Ma nonostante i vari ragionamenti imbastiti dal governo e le attività prudenziali messe in atto di conseguenza dall'industria, la soluzione sembra tutt'altro che vicina. O, comunque, difficilmente percorribile. In primo luogo, per via del rischio economico che un cambiamento di questo tipo comporterebbe per il paese. In un momento in cui l'Italia non sa più dove prendere i soldi, e gli apparecchi da intrattenimento continuano a rappresentare – nel bene e nel male – circa 4,5 miliardi di gettito erariale annuale (cioè entrate dirette e garantite nelle casse dello Stato, a cui si aggiungono i contributi indiretti come l'Ica o Irap versata dalle aziende del comparto) il cambiamento dello scenario e la diminuzione dell'offerta rischierebbero di creare degli squilibri economici difficili da affrontare e gestire in questo momento.
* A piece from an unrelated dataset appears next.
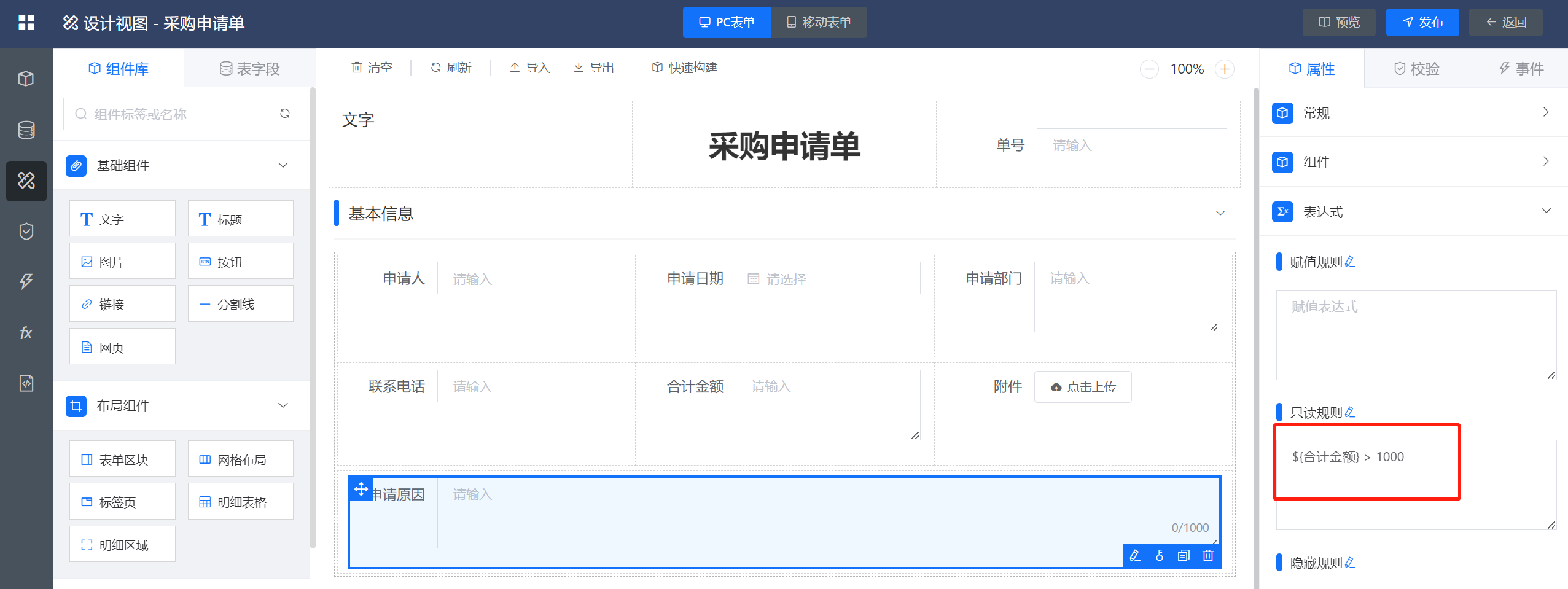This screenshot has height=589, width=1568.
Task: Open the fx formula icon in left sidebar
Action: coord(26,333)
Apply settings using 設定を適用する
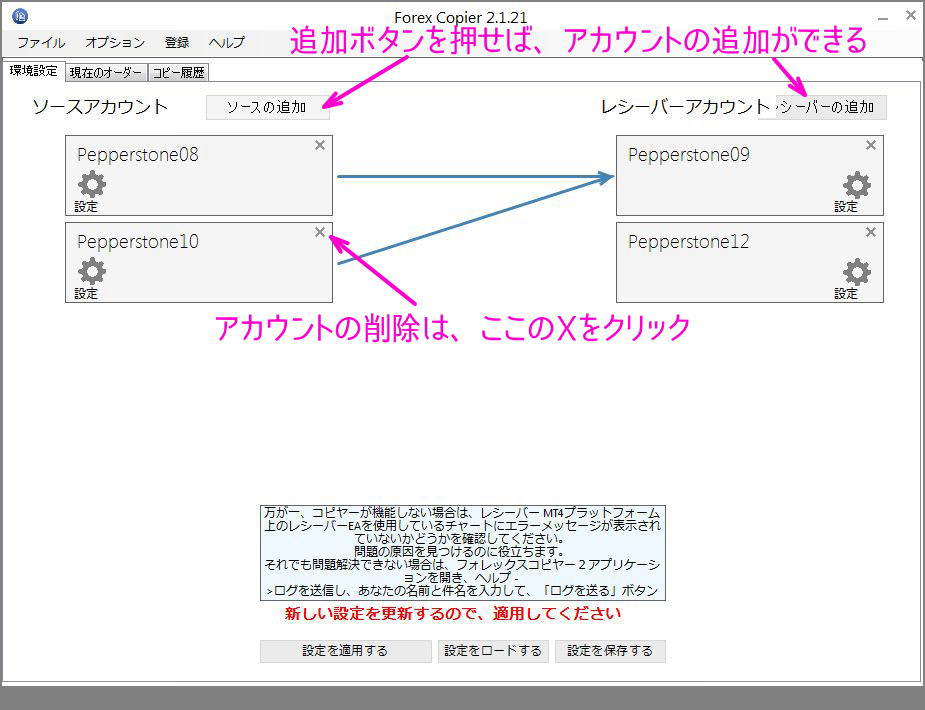Screen dimensions: 925x710 (x=344, y=651)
Ma soprattutto, tra i rischi più grandi, c'è quello di non poter contrastare il dilagare dell'illegalità che sembra essere inevitabile una volta che verrebbero tolte le slot dai bar, come è già accaduto in quei territori che hanno bandito le slot in virtù delle leggi locali, visto che troppi bar si reggono in piedi ormai proprio grazie ai proventi dei giochi, che difficilmente riuscirebbero a rimpiazzare, ricorrendo così ad offerte illegali in sostituzioni delle attuali slot machine. Anche in paesi esteri in cui i governi hanno preso decisioni simili, del resto, il risultato pressoché immediato è stato quello di rilevare un proliferare senza controllo del gioco illegale, dovendo così ricorrere ai ripari. E' successo in Bulgaria, in Russia e in altre realtà. E quindi arrivato il momento di guardare alle esperienze estere prima di prendere decisioni così rilevanti, non soltanto per il futuro del comparto ma anche per quello del paese. Anzi, con l'occasione potremmo importare anche qualche buona pratica applicata all'estero, come per esempio il principio delle 'good causes' legate alle attività di gioco in Regno Unito (e in modo simile anche in altri paesi come la Spagna o la Finlandia) che in Italia potrebbe tradursi in una tassa di scopo o in qualche altra declinazione. Le soluzioni ci sarebbero, quindi, per uscire da questa terribile impasse, ma è necessario un grande lavoro, in un'estate che si preannuncia decisamente bollente, per il gioco pubblico e per l'Esecutivo. E speriamo non troppo salata per i cittadini.